You Really Don’t Need to Visit Capri.

Posted on
Mar 10, 2015
 
Posted in: Random Musings

I know I was supposed to go Capri and love it. That just what people do – they paddle through the Blue Grotto and eat pizza at a cafe and fall in love with the place. But none of that happened during our visit. The grotto was closed on account of weather, and seemingly every cafe and restaurant we had looked up was either out of business or still shuttered for the season.

I suppose those factors (certainly the latter) contributed to my disdain of Capri. I don’t really know, and I won’t be visiting again any time soon to clarify the matter. I found the place overpriced and touristy. By the time we left, I was starving and annoyed and I vowed never to go back.

 

I know that I should give it another chance. Reserve judgement until I’ve seen what Capri has to offer. But that feels insincere, and besides, this is a story I want to tell. And now seems a particularly appropriate time to tell it. In the last few weeks, so many partially-forgotten tales have marched from the corners of my memory like the ghosts of injured soldiers – details amputated, names lost, timelines broken. Writing about them helps me make sense of it all. Unless I exorcise this misadventure, it will haunt me forever.

Our trip to Capri happened during that now infamous visit to Amalfi, so long ago that I’ve forgotten plenty of the nuances, though not all. The day started out overcast, the sky threatening rain as we waited to board our ferry – an ancient looking thing that wreaked reeked of diesel fuel and old carpet. The tickets had been pricey – so much so that I checked our stubs twice to make sure we hadn’t been swindled.

 

Even before we were on the boat a gentleman tried to pressure us into a tour. He pulled out a small badge featuring the coat of the arms of the area, and I almost laughed as he tried to pass it off as some sort of official document. He explained that for 20 Euros a person his organization would show us around the island. I politely declined.

I’m pretty sure his official badge was a keychain.

Later I would see his group shuffling around the island, everyone wearing headsets and looking rather miserable. I was confident we’d made the right choice in avoiding it, but it would be overshadowed by a larger error on our part: that we’d bothered to come to Capri at all.

We found that the Blue Grotto was closed because of the clouds (without sun, it’s simply a dark cave). I was disheartened by this – it had been one of the reasons I wanted to visit. Unsure of what else there was to do, we headed away from the water, up the hill to the main road and square. It was oppressively humid, and by the time we reached the top we were overheated and sweaty (later, two old women bundled up for winter stopped me to ask if I was cold. I explained that I wasn’t, but one of them touched my arm gently. They were worried I would freeze. That moment, brief and wonderful, is one of the only good things I remember about Capri).

Rand, overcome with the magic of Capri.

 

In the city square, though uncomfortable and already sticky from the hike up, I insisted Rand take a photo with me:

 

We wandered through a few absurdly expensive shops (I saw a small necklace with a 60 Euro pricetag.
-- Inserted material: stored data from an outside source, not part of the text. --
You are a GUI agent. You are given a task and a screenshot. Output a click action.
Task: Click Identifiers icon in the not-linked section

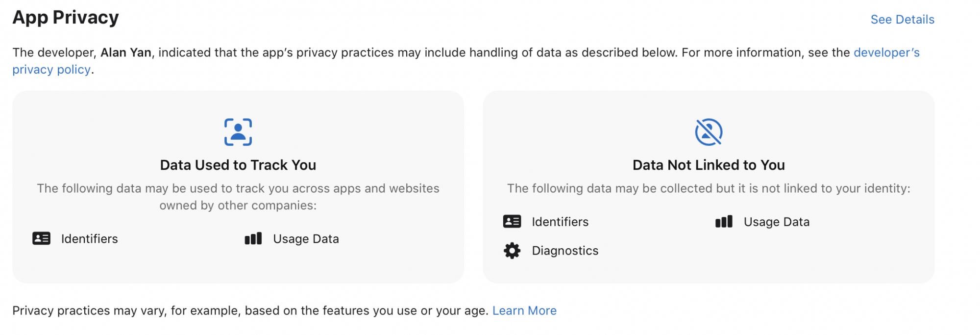pos(512,222)
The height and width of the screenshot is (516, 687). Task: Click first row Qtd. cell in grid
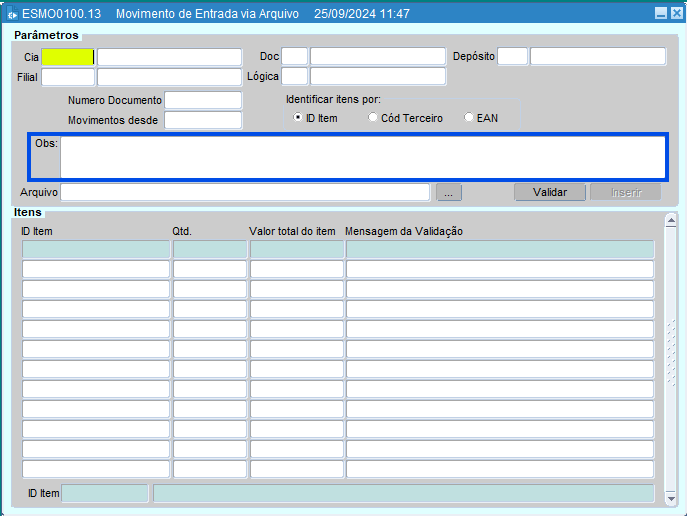tap(209, 249)
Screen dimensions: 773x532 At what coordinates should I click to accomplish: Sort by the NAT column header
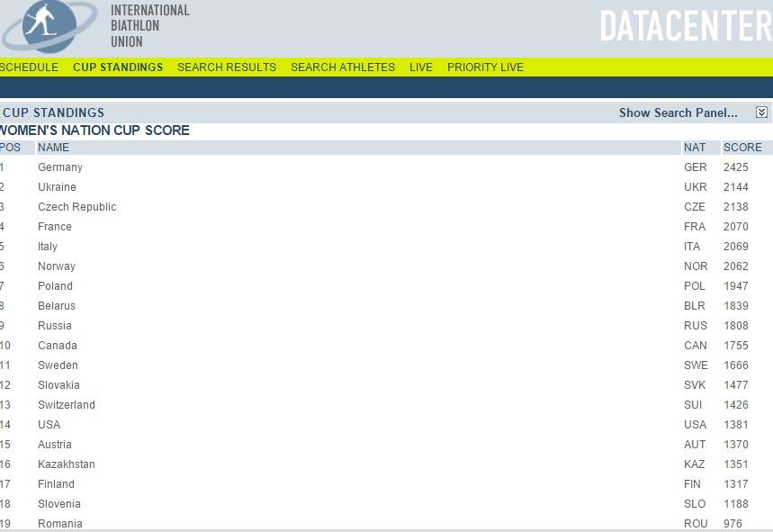(x=695, y=148)
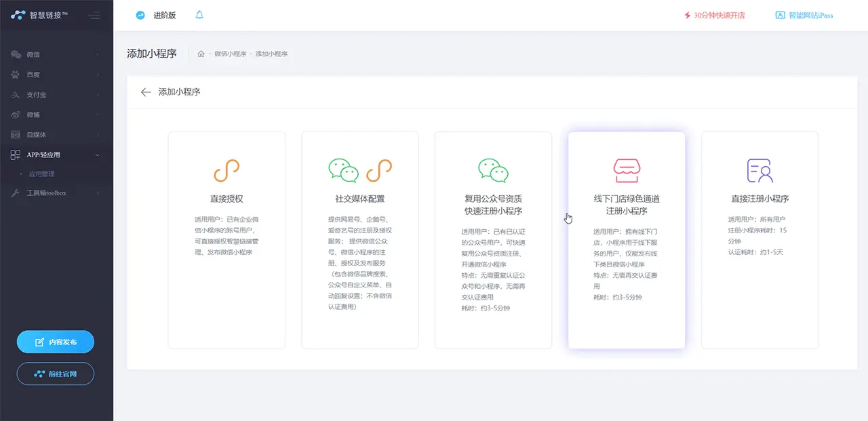Click the 前往官网 button

pyautogui.click(x=56, y=374)
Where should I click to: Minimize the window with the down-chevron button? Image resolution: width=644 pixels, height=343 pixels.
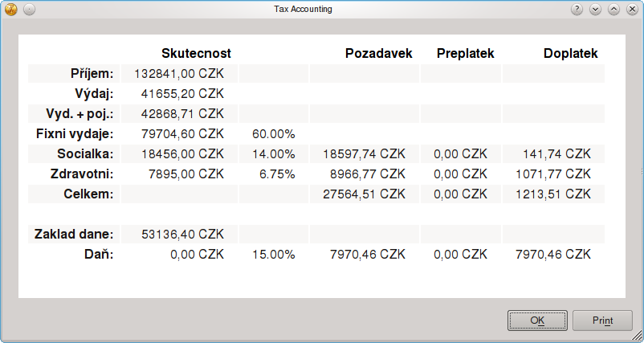pyautogui.click(x=595, y=10)
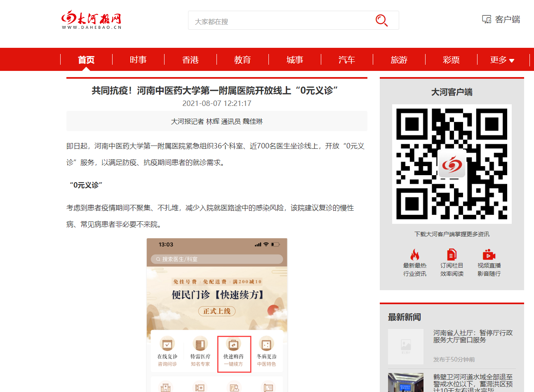The width and height of the screenshot is (534, 392).
Task: Open the 彩票 navigation item
Action: point(451,60)
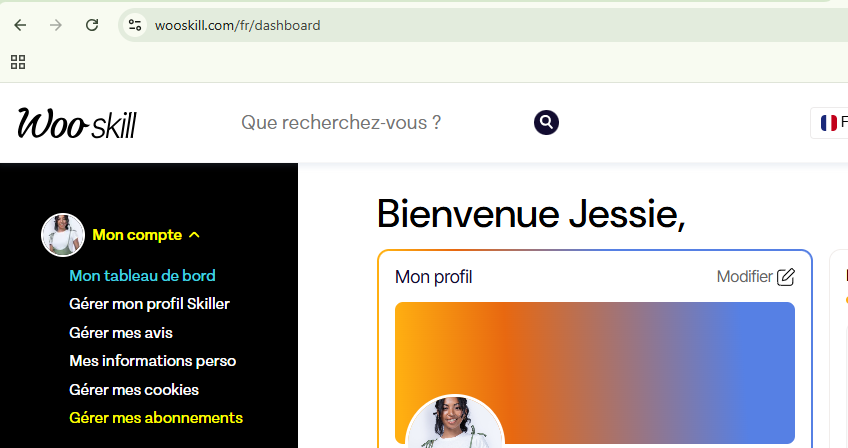The width and height of the screenshot is (848, 448).
Task: Open Gérer mes abonnements
Action: point(156,418)
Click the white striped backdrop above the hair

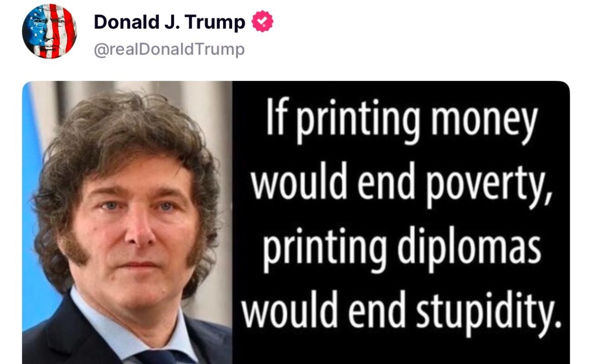point(137,89)
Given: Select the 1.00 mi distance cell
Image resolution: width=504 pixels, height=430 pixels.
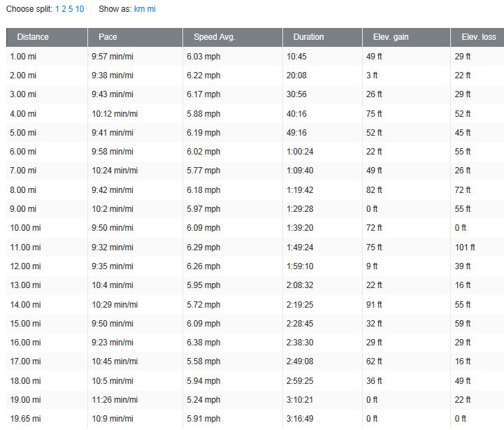Looking at the screenshot, I should click(x=24, y=56).
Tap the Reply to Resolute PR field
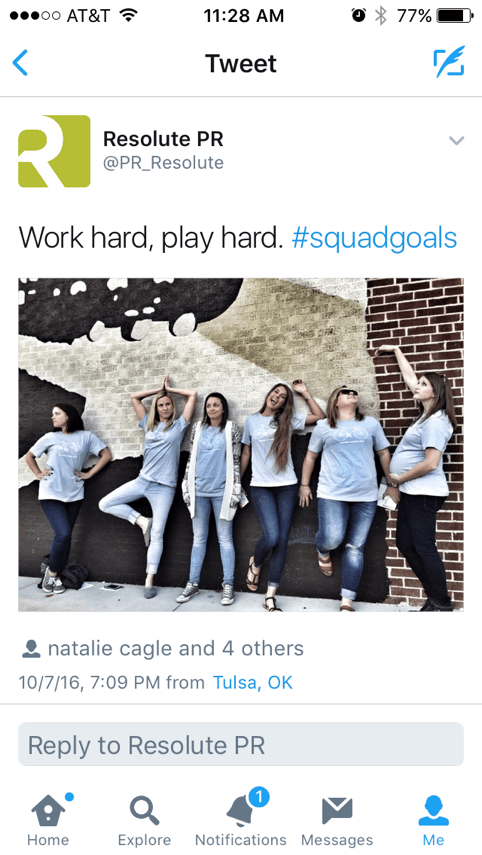 [241, 744]
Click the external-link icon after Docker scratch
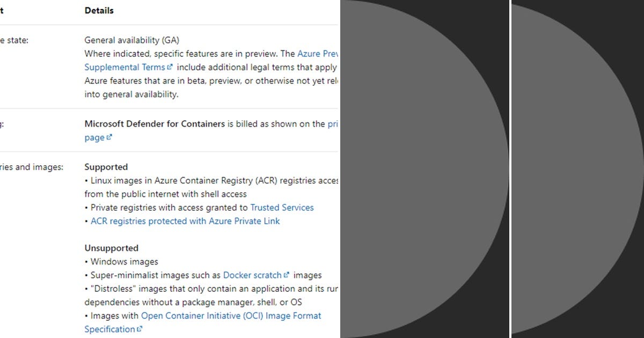Viewport: 644px width, 338px height. [288, 274]
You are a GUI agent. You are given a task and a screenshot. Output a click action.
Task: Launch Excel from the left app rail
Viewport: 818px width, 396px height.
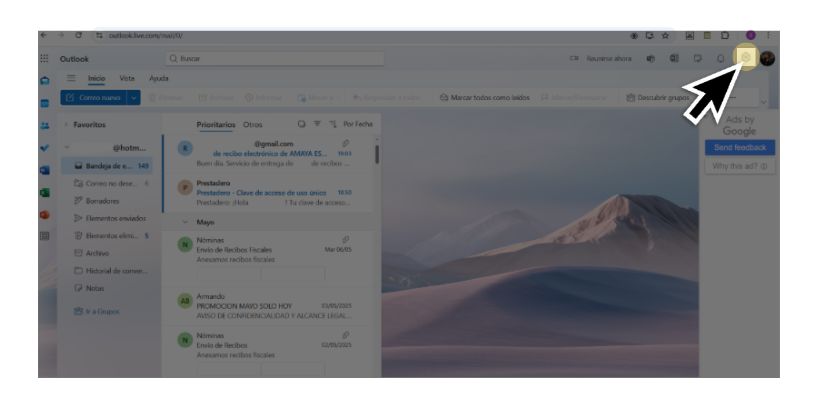click(45, 193)
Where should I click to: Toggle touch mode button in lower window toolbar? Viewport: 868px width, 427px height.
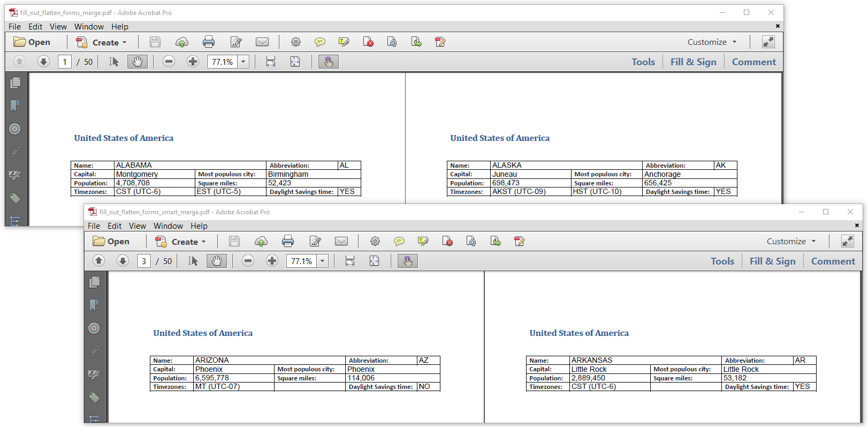tap(408, 261)
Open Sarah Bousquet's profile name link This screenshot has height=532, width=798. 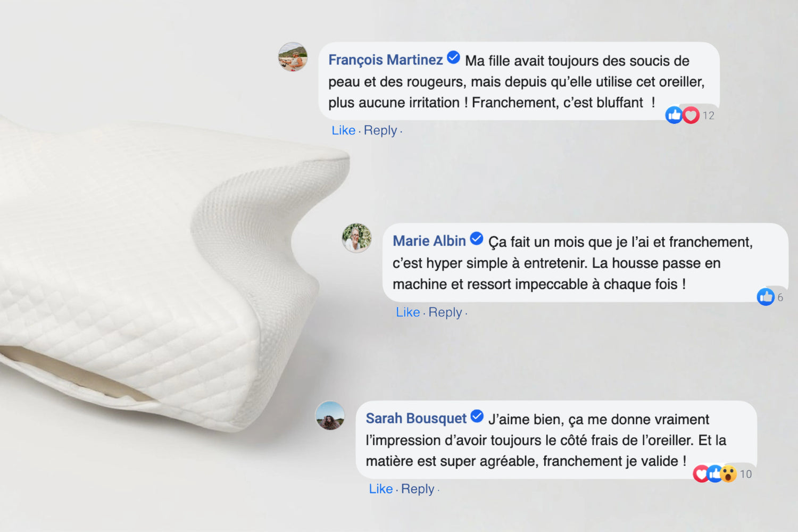tap(416, 419)
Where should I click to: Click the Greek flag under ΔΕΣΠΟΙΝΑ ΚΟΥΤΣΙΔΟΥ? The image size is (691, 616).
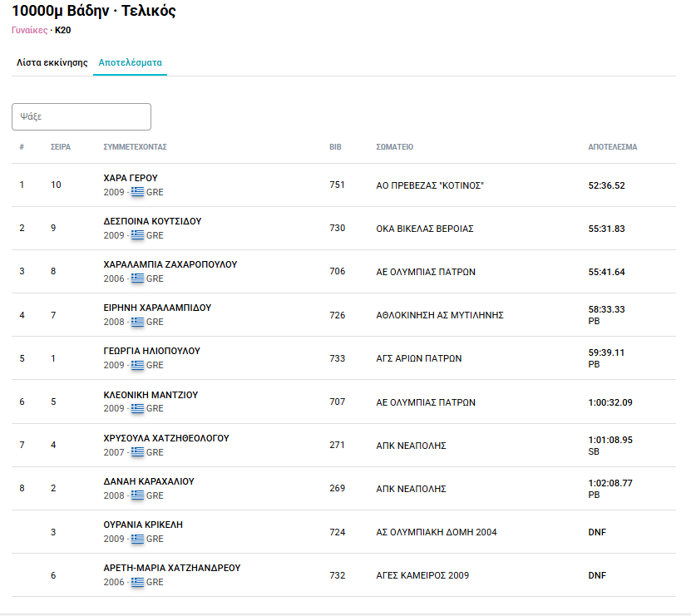tap(137, 235)
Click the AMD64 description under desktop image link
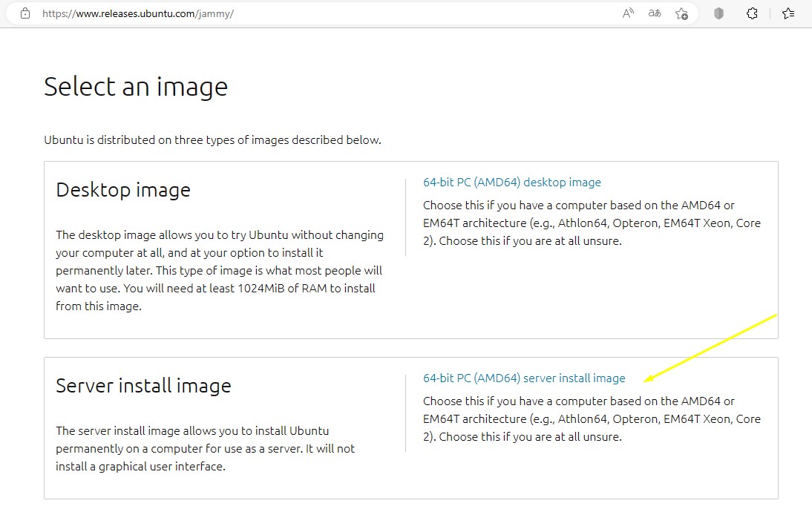The height and width of the screenshot is (509, 812). click(592, 223)
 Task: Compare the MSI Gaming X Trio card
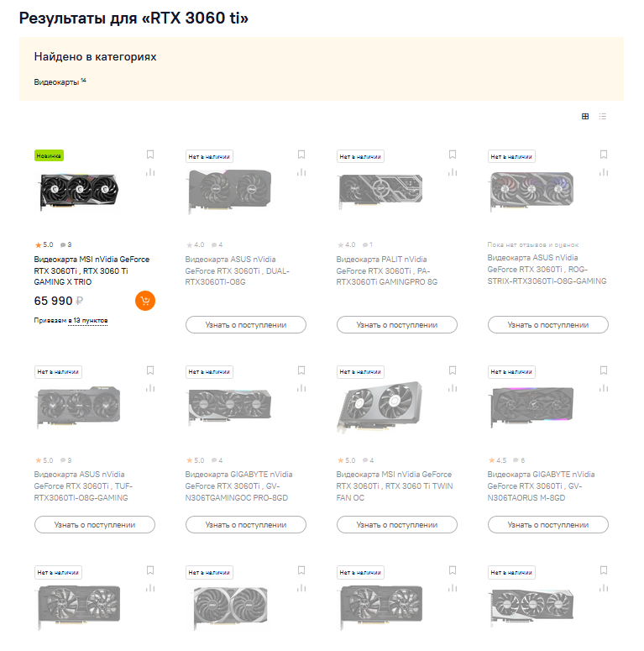click(150, 172)
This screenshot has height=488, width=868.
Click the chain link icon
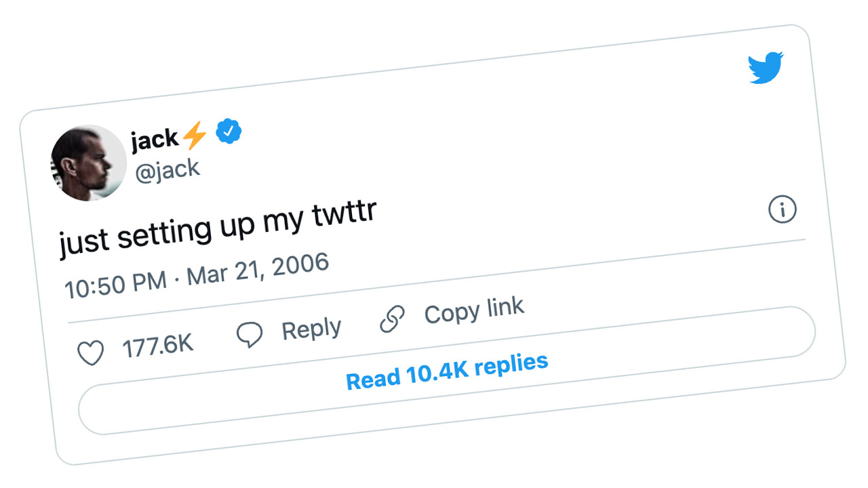tap(392, 319)
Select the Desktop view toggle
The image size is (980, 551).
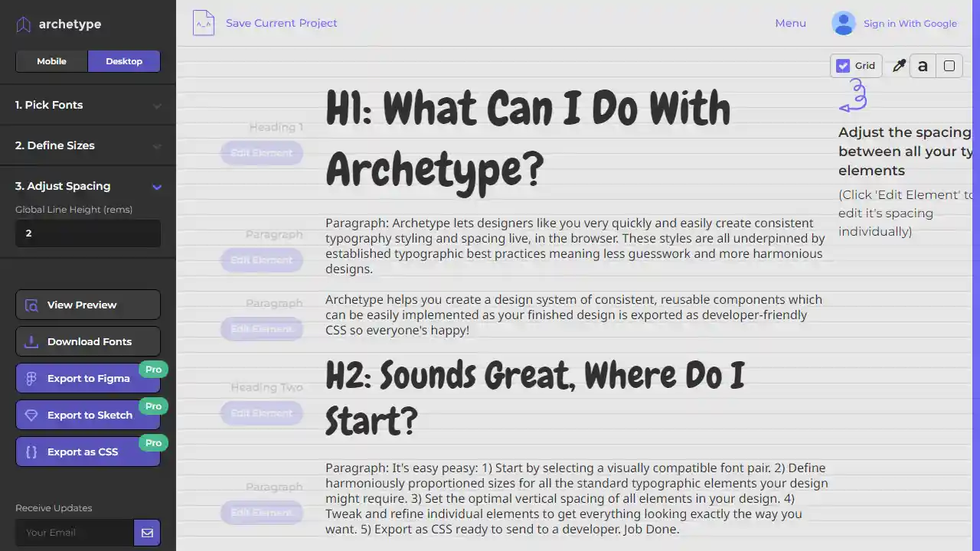[123, 61]
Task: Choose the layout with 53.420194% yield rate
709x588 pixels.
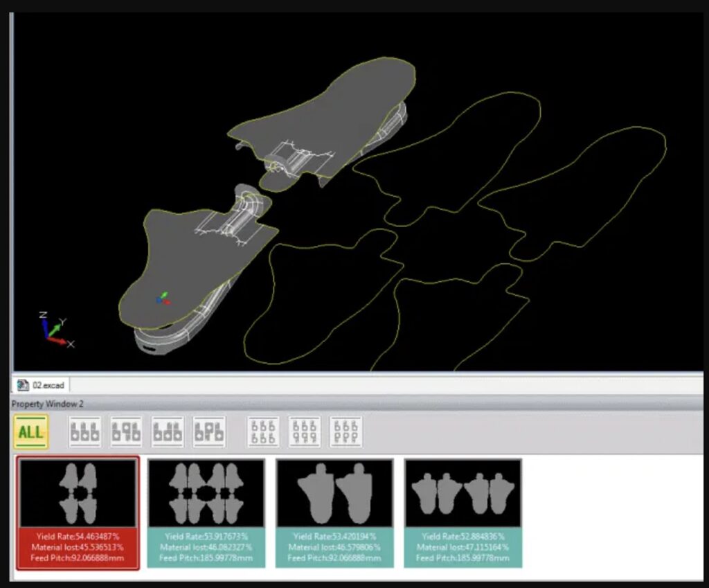Action: click(x=334, y=493)
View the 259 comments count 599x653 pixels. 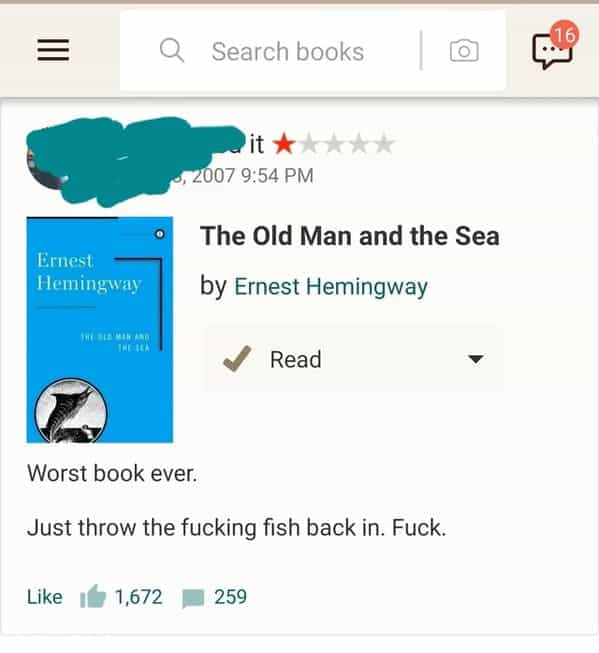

An identical one in Sorrento had been 10 Euros), and tried to find a spot for lunch. Rand had written up a list of restaurants, all dotted throughout the island, that were supposedly open that week. We walked from one to the other, crisscrossing Capri, and found that every one was still closed for the season.

I think the restaurant at left, with the brown packing paper over the windows, was #2.

 

Every. Single. One.

It was slated to open in two weeks. The internet had told us differently.

 

At the third shuttered door, we laughed. By the sixth, I was lightheaded with hunger and found myself uttering obscenities about our environs in two languages.

 

We did stumble upon this rather lovely arch in between our hunt for restaurants four (closed for the season) and five (seemingly abandoned, possibly overrun with squirrels).

 

By the end of our visit, hunger pressed me to no longer be picky. I purchased a small calzone from a vendor, and found it inedible, even in my half-starved state. Rand and I took exactly one bite apiece before throwing it in the nearest trashcan. After three hours on the island, we had given up.

Looks decent, right? But it was raw inside.

 

Weary and angry, we would stumble upon the tour group once more, and I felt an odd measure of pride when I saw that they still looked just as disappointed as I did.

By the time we reached the water, someone told us that the grotto had opened. True to its name, Capri had proved capricious – the clouds had lifted just as we were leaving. The water around the island twinkled like a jewel. As it became smaller and smaller in the distance, I flipped it off, just for good measure.

 

When we reached Sorrento, Rand and I shared a prosciutto sandwich the size of my head, and promised to never return.

Whenever we have mishaps in Italy, they feel oddly personal. I feel like my upbringing in an Italian household makes me immune to things that bother other tourists. I can handle crazy and illogical. I can handle eating pasta every day while people scream and wave their hands at one another. Those things are familiar and wonderful to me.

But our visit to Capri felt particularly cruel – because my family would never have let me down in the same way the island had. At any given moment in my mother’s or aunt’s home, someone is inquiring if I have eaten enough. They would never let me starve.

But Capri showed no such concern. And that, it seems, is one thing I cannot forgive.